April’s here Posted on April 9, 2015

Beaulieu-sur-Mer

We have been planning and nurturing our son-in-law’s and daughter’s garden by the sea (the Mediterranean one) for ten years now. The dream is now a fact, but I still have to pinch myself to believe that we conjured into being these terraces, this tunnel of vines, these whispering cascades, the pool, the olives and cypresses and curtains of green and blue rosemary covering the stone walls, this bounty of lemons, the irises, the agapanthus, the jasmine whose clustered flower-buds are clots of Imperial purple peeped through with white, its scent hanging heavy all around.

Above all, though (and not conjured by us) the view to Cap Ferrat across the bay hundreds of feet below. I get up in the night to gaze at it under the moon.

Just along the coast at Menton is the garden that Lawrence Johnston, the creator of Hidcote, was planting at the same time in the 1920s and ‘30s. He gave Hidcote to the National Trust in 1948 and moved here, continuing to embellish his Menton hillside almost up to his death in 1958. Last year in April I found a sad notice at the gate, ‘Fermé a` cause des intempéries’, the French word for the weather the BBC calls ‘atrocious’. Big trees, some of them extremely rare, were brought down in the gales. But gales are sometimes blessings in disguise: no one feels authorized to thin out historic overplanting when the specimens are important originals. A decision made by fate can be a relief, and certainly this year the garden is in better shape, with more space and light in some overcrowded parts.

Like Hidcote, Le Serre de la Madone was made from scratch on farmland – in this case up a steep valley at right angles to the coast, not for the sea view. The two gardens seem to have little in common. La Madone is essentially a series of twenty hillside terraces, some quite narrow paths, linked by wide-spaced flights of steps and hairpin bends at each end.

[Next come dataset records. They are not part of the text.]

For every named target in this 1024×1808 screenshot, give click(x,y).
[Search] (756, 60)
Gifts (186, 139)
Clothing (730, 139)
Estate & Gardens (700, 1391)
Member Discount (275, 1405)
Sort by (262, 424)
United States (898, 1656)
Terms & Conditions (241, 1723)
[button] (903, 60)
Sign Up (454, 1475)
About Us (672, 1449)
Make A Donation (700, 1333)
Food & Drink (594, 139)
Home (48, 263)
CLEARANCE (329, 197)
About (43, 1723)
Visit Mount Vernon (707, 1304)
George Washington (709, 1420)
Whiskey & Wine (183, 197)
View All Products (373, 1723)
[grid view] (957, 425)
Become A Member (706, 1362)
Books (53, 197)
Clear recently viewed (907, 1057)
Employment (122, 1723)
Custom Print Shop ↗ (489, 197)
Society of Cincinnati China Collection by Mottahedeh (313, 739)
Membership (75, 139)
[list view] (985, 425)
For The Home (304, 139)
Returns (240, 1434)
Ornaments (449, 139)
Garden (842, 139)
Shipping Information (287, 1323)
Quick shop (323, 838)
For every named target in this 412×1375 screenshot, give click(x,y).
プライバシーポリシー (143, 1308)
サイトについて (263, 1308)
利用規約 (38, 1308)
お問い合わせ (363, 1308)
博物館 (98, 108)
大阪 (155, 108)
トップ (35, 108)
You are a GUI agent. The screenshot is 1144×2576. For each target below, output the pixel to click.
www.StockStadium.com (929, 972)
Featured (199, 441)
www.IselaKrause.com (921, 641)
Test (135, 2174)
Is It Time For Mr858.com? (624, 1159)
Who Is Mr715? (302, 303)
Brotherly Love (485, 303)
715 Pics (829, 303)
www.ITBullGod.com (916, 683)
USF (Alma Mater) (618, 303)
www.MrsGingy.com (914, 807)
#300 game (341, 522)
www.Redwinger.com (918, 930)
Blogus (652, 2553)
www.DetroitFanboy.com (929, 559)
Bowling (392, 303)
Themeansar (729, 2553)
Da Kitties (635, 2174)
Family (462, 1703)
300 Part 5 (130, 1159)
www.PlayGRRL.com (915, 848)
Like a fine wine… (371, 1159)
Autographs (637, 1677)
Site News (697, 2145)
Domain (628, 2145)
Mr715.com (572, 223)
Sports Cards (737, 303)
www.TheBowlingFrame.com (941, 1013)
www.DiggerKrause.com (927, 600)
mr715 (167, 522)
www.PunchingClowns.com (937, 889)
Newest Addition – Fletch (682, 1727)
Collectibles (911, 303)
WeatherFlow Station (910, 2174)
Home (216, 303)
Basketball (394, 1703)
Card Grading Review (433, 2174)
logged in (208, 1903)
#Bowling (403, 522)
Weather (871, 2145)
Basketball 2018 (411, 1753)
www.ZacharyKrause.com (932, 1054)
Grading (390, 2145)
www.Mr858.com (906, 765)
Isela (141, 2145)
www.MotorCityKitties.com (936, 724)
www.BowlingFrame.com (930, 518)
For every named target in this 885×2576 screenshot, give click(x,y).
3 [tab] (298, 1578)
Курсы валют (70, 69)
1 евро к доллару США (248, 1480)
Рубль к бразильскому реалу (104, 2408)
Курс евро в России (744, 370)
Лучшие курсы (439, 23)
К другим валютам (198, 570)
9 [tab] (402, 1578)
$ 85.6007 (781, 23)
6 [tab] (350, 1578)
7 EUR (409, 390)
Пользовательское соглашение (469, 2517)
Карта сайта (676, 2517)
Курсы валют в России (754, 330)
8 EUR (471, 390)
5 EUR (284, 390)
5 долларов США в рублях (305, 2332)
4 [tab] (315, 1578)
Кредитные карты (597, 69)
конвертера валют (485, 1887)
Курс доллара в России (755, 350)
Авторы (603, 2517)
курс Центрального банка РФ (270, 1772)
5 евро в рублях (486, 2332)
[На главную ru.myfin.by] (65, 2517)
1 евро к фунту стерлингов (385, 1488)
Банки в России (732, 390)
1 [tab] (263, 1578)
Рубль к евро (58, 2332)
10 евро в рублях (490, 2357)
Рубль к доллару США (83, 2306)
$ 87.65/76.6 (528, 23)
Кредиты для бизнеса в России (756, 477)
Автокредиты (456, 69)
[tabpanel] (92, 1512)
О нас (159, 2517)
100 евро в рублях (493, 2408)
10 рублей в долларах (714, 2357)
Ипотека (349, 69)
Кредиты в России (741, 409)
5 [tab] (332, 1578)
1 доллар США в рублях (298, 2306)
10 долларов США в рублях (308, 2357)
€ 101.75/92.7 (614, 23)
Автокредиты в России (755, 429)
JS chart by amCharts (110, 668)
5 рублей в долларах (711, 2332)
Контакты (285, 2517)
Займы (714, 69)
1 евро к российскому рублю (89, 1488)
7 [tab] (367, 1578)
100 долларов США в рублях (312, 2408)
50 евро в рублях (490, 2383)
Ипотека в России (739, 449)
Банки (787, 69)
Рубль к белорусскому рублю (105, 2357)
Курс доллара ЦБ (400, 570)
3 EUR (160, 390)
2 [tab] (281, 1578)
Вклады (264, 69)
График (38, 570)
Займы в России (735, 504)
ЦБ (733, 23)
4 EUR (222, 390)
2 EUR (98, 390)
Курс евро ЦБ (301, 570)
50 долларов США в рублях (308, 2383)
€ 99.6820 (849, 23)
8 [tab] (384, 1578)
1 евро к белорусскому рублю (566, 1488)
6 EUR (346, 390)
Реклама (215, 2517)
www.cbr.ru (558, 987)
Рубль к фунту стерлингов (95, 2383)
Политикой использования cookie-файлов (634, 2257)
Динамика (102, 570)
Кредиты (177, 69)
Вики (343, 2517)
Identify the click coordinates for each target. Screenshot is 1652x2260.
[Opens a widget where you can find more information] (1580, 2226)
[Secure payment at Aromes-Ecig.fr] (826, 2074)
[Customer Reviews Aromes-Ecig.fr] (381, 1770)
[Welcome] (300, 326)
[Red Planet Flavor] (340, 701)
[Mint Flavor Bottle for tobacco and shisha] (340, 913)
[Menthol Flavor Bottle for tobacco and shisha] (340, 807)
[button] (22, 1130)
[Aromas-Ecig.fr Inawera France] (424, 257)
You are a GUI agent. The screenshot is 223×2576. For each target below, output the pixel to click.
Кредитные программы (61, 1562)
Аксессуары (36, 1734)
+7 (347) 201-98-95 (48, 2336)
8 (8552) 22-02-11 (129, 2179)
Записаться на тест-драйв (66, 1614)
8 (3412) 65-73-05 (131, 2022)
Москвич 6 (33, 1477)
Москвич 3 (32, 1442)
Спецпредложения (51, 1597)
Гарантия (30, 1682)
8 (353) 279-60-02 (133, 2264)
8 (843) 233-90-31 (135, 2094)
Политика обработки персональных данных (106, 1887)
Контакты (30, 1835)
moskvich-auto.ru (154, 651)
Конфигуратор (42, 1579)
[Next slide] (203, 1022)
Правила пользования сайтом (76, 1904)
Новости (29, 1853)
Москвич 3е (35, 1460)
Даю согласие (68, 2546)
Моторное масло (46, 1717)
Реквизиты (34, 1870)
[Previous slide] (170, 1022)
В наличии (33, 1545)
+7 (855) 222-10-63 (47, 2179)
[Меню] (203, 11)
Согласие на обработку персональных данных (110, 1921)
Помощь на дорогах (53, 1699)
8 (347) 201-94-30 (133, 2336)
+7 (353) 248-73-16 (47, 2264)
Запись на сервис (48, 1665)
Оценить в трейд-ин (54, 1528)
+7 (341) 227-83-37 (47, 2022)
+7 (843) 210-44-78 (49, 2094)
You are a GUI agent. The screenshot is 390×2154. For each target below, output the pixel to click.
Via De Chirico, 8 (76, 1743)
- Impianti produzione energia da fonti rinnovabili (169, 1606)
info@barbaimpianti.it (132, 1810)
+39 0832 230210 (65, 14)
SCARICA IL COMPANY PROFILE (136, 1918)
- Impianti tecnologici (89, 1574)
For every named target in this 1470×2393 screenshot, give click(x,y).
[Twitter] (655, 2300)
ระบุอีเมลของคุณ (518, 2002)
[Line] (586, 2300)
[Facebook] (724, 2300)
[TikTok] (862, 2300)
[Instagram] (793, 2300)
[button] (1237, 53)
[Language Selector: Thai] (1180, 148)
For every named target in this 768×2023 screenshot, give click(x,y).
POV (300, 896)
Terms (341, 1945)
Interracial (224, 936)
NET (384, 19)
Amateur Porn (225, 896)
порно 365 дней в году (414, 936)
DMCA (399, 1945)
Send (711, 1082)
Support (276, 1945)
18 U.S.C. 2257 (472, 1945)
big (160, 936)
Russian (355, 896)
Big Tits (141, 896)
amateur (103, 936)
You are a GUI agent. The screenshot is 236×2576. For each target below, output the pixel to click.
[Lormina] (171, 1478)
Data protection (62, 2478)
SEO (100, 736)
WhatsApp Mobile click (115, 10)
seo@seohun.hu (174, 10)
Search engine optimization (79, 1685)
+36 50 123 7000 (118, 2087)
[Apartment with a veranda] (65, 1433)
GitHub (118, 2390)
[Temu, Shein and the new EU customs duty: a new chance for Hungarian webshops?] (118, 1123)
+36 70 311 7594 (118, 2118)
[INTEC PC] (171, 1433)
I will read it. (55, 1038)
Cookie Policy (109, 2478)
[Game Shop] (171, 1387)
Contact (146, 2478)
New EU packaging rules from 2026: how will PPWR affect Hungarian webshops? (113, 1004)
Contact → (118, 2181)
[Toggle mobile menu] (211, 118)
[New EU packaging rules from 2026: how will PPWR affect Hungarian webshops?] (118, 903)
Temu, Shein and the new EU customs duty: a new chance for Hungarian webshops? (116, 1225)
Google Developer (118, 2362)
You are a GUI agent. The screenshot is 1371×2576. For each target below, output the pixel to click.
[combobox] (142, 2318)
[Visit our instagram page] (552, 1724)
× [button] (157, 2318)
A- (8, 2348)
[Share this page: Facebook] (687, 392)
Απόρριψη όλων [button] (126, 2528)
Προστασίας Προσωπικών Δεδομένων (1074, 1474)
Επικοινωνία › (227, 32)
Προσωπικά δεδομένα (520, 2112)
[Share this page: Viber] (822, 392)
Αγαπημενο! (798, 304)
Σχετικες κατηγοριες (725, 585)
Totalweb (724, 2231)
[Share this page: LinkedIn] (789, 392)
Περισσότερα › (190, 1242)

There are plateaux at the top and near the bottom for pools, conservatories and a little box-edged formality, but the essence is the south-west-facing slope as a sheltered home for Johnston’s exotic finds, planted in what now seems a random medley with the native flora. Half the flowers you will recognize from English gardens; Hidcote for example. Half leave you (or rather me) struggling to pronounce their multi-syllabic labels, or to trace the origin of sweet exotic scents. On the lower terraces I stopped and pondered a marvelous perfume until I realized that little cream and yellow freesias had naturalized on a whole bank among irises and acanthus, and teucrium and rosemary.

I tried to imagine Johnston and his famous little pack of dogs wandering on the hill to decide where some rarity collected in China or South or East Africa was to go. I’m sure he had the pot in one hand and his spade in the other. As a bachelor with twenty three servants he didn’t lack help, yet he is remembered as an ascetic and even a loner. He can have had little idea of how big some of his trees were to grow. Hidcote is considered, calm; a masterpiece in entrances and enclosures, masses and voids, that set the garden room fashion many of us still follow. La Madone is more a gallery of curiosities, long left to their own devices, now being carefully restored and replenished by an evidently inspired new and local gardener-botanist, Claude Antoniazzi.

It is still early in the season. Ceanothus and the spires of echiums are blue, a wide slope by the villa is a sea of orange-red chasmanthe from South Africa, spidery little flowers on iris underpinnings, but not much is yet in flower, and a great deal not yet in leaf. Spring on the Riviera is no match for a northern spring, the breaking of an iron grip, the restoration of green to a bare landscape. It is another phase in a cycle of benevolence, now gently under way.

The picture that has changed most, perhaps, is in town on the market stalls, now piled high with every plant that’s good to eat. Beautiful little yellow potatoes, mounds of dewy spinach, tomatoes from miniature to deep-grooved monsters, bunches of little turnips, white tinged purple, onions of all sizes, red and white, beans like green matchsticks, cucumbers and courgettes, carrots scrubbed and gleaming, white garlic and chicory and mushrooms, beetroots in leafy bunches, six kinds of lettuce, mesclun, rocket, herbs, artichokes, aubergines and avocados, asparagus from the Durance just up the road. Everything proudly labeled ‘France’. No kale. France rightly eschews curly Scottish cabbage as cattle fodder.